Sa légitimité, il la tient d'abord de la dynastie de dignitaires chiites dont il descend : son oncle, Mohammad Baqer al-Sadr, et son père, l'ayatollah Mohammad Sadegh al-Sadr, assassinés à l'époque de Saddam. Son discours est à la fois religieux et politique. Il est le leader de la «Hawza agissante», à l'opposé de la «Hawza silencieuse», surnom donné au clergé chiite de Nadjaf, qui suit les avis du très quiétiste ayatollah Ali al-Sistani.


Dès le départ, il s'est imposé comme le porte-parole d'un chiisme authentiquement irakien, en opposition aux dirigeants du CSRII (Conseil suprême de la révolution islamique en Irak). «Pour nous, c'est un héros. Il n'a jamais quitté l'Irak. Il a résisté contre Saddam. Où étaient les autres quand sa famille se faisait tuer ?» remarque Abdel Hussein Abud Fahed, 50 ans. Pour cet habitant de Sadr City, Moqtada représente aussi la cause des laissés-pour-compte. «Il est le seul à interpeller le gouvernement sur les problèmes de chômage, d'électricité et de pénurie d'essence», poursuit-il.


Au moment où certains religieux chiites comme Jalaleddin Saghir – membre du CSRII – ne ménagent pas leurs mots envers les sunnites, Moqtada a adopté la cause antiaméricaine de ces derniers. «On se sent plus proches des sunnites que de certains chiites. Pendant le siège de Faludja, on leur a fourni des armes et des vivres. Pour nous, ce sont des frères», précise Adel Alaoui Hassan, jeune combattant de l'Armée du Mahdi. «Certains tentent de provoquer une guerre civile en opposant sunnites et chiites. Mais je vais vous dire quelque chose : je me sens d'abord irakien, et ensuite chiite. Comme Moqtada !», dit-il.


En retour, les sunnites lui vouent un respect sans limite. «C'est un vrai arabe, qui se préoccupe de l'unité nationale. Nous l'admirons», confie Itham Kazem Rawi, membre du Comité des oulémas. Fermement remontés contre la Constitution, qui sera soumise à un référendum populaire le 15 octobre prochain, les principaux partis politiques sunnites ont commencé à militer en faveur du non. Ils ont ouvertement invité Moqtada à les rejoindre.

Mais pour l'heure, le jeune imam de Koufa n'a pas encore arrêté sa position officielle. Depuis l'appel lancé à ses partisans pour qu'ils s'inscrivent sur les listes électorales, il entretient un silence mystérieux sur le choix qu'il préconise.

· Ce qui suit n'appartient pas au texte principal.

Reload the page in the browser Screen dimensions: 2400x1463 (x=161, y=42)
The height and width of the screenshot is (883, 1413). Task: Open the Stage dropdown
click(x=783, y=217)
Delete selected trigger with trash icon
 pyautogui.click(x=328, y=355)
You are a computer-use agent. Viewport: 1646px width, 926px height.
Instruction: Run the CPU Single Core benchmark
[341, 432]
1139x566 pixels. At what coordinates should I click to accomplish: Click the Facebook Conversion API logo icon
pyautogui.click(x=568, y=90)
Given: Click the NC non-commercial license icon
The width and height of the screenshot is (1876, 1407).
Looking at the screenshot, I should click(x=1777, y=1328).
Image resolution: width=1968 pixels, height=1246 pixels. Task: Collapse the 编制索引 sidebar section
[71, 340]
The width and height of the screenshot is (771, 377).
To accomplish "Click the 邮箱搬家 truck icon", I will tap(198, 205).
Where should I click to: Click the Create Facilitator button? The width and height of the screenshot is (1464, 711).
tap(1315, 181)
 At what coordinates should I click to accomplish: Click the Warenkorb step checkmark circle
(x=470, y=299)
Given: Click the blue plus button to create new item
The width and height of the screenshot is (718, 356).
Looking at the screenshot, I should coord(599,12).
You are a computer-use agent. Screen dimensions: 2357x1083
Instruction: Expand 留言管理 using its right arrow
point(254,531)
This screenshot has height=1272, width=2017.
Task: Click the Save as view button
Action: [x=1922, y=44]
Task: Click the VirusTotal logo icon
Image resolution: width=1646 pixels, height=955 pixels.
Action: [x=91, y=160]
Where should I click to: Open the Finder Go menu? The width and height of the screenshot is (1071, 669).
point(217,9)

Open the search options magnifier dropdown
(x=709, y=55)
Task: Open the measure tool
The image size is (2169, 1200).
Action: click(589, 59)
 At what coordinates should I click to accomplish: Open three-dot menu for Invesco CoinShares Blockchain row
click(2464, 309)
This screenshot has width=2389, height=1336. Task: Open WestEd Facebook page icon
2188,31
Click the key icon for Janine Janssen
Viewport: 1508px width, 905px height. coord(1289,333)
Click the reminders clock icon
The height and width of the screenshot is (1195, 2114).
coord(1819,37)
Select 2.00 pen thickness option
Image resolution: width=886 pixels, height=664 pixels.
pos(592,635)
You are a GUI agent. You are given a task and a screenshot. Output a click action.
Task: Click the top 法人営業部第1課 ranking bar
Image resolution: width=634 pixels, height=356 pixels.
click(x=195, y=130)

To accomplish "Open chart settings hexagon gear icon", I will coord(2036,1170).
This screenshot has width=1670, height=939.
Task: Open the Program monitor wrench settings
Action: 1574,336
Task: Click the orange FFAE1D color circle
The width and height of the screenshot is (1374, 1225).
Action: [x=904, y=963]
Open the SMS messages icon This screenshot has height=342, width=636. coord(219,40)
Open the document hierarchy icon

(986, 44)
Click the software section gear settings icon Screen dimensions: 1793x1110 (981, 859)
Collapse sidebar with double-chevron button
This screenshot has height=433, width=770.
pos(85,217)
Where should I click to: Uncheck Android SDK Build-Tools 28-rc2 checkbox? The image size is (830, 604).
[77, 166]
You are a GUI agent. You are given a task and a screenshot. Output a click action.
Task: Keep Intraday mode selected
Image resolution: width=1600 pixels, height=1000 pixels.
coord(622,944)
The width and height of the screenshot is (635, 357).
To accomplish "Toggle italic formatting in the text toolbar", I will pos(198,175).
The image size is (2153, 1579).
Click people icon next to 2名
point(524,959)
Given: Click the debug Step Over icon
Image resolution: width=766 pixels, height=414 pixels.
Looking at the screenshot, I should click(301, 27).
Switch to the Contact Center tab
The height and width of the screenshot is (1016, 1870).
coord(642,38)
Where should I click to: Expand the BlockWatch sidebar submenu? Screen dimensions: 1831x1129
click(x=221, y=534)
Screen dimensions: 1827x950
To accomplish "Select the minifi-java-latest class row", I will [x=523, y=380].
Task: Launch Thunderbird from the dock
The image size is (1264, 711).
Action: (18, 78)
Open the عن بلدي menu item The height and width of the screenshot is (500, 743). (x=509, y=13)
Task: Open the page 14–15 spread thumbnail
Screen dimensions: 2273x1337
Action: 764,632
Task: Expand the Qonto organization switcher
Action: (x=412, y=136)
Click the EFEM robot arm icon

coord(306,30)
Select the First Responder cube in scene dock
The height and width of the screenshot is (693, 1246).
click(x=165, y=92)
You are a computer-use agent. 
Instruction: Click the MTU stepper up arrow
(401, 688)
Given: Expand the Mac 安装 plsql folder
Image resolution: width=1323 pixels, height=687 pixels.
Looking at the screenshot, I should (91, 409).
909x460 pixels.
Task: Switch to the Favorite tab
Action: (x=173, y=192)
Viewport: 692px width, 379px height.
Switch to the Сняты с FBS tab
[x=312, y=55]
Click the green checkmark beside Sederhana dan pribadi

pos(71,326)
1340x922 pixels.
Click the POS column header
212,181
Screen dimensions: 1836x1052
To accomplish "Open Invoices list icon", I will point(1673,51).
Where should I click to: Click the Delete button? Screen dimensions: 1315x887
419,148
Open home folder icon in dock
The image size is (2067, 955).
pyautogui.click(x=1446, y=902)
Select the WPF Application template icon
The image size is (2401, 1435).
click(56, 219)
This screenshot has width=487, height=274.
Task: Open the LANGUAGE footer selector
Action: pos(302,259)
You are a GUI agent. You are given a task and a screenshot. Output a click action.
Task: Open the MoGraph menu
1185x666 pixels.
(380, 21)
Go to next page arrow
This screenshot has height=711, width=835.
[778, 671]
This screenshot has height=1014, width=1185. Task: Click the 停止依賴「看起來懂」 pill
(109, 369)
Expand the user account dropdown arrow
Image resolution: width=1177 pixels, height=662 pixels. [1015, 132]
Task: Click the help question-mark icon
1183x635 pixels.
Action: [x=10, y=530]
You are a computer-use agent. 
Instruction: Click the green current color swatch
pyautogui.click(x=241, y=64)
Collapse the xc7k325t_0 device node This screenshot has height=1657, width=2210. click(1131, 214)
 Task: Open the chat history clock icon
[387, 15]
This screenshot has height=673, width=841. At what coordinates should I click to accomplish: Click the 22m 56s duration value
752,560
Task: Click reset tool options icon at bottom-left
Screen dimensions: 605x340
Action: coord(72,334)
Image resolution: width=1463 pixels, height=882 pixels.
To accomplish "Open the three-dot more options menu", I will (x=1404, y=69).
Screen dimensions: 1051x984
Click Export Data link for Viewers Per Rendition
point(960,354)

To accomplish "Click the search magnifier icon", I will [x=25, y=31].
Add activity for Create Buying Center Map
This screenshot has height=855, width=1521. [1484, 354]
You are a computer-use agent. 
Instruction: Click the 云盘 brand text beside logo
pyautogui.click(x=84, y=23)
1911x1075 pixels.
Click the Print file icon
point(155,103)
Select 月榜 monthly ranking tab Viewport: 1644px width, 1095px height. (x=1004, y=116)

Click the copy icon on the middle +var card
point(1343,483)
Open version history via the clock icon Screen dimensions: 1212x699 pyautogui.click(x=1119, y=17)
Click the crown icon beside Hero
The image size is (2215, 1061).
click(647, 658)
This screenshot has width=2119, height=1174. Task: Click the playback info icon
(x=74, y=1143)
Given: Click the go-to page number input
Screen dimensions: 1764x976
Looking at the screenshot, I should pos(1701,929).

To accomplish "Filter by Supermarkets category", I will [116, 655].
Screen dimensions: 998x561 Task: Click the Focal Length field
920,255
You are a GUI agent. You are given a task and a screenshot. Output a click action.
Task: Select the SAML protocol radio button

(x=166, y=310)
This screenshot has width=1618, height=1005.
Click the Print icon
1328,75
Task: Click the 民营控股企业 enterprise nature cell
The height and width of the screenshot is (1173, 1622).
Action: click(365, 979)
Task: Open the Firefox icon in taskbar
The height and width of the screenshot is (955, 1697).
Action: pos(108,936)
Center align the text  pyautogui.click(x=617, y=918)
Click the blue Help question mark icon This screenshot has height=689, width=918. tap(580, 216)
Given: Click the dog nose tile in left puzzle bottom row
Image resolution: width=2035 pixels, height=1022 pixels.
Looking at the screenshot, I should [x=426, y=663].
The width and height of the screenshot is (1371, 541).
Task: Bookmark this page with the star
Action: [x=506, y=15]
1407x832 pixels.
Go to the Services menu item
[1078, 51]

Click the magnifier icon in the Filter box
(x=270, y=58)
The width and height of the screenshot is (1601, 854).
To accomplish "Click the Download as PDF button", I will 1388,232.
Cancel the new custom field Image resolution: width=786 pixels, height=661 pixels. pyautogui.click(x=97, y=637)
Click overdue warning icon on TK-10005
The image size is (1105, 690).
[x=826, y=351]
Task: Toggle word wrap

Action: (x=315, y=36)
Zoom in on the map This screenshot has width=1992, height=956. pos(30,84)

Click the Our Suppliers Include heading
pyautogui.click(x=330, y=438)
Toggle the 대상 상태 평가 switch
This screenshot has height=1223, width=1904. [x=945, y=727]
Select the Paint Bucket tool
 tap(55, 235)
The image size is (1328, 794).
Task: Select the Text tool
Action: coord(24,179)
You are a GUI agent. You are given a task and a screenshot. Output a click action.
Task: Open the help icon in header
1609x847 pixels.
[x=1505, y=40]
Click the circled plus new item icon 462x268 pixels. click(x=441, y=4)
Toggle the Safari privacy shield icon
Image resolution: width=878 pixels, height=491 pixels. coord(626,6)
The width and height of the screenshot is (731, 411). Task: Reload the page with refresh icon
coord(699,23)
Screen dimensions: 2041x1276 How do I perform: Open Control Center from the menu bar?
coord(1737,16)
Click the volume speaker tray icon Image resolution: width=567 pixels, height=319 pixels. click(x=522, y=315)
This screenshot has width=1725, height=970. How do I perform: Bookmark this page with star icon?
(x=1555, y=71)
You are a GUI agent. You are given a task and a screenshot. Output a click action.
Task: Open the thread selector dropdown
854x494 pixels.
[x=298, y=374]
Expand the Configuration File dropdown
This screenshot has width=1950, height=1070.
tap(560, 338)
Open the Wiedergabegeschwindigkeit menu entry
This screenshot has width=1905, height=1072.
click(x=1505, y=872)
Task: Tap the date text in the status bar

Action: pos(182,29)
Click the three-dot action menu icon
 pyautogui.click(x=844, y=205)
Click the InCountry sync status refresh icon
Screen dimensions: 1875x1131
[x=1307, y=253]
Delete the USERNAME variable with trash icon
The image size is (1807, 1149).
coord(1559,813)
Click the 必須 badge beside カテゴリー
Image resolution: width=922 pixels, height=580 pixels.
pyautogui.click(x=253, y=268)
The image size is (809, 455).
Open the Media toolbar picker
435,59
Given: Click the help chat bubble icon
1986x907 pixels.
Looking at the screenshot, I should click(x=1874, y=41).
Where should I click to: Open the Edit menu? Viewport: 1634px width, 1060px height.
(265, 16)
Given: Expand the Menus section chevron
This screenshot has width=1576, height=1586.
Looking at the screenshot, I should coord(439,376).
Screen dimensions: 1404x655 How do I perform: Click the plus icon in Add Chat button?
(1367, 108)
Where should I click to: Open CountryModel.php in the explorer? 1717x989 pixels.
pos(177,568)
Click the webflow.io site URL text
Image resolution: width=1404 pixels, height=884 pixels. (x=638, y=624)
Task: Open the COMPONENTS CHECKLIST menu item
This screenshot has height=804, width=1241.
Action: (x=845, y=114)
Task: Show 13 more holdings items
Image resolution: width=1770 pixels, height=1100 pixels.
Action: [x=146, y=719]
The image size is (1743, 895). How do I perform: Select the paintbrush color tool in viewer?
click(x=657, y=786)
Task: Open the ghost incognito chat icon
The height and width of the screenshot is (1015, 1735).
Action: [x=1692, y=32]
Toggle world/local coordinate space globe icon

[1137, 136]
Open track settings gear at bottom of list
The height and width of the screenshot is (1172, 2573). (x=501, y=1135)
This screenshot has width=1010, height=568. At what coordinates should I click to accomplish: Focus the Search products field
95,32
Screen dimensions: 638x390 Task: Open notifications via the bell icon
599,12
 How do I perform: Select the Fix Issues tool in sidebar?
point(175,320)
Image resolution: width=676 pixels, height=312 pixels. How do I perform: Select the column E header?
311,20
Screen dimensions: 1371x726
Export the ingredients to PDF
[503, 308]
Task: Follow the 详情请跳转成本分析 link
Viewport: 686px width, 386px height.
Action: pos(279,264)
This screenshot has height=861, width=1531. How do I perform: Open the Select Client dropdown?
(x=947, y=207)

«Moqtada joue un jeu politique», analyse le sociologue Munqith Daghir. «Concrètement, il attend de voir qui, des chiites ou des sunnites, lui fera la meilleure proposition.» Le poids du vote de ses partisans pourrait faire basculer la balance d'un côté ou de l'autre.

Selon la loi transitoire, si dans trois provinces, deux tiers des électeurs s'opposent à la Constitution, alors elle sera rejetée. «Il est vrai que Moqtada a tendance à irriter les dignitaires chiites de Nadjaf. Mais il est probable qu'ils fassent tout pour le convaincre de se joindre à eux. Le laisser partir avec les sunnites, c'est dire adieu à la Constitution», dit-il.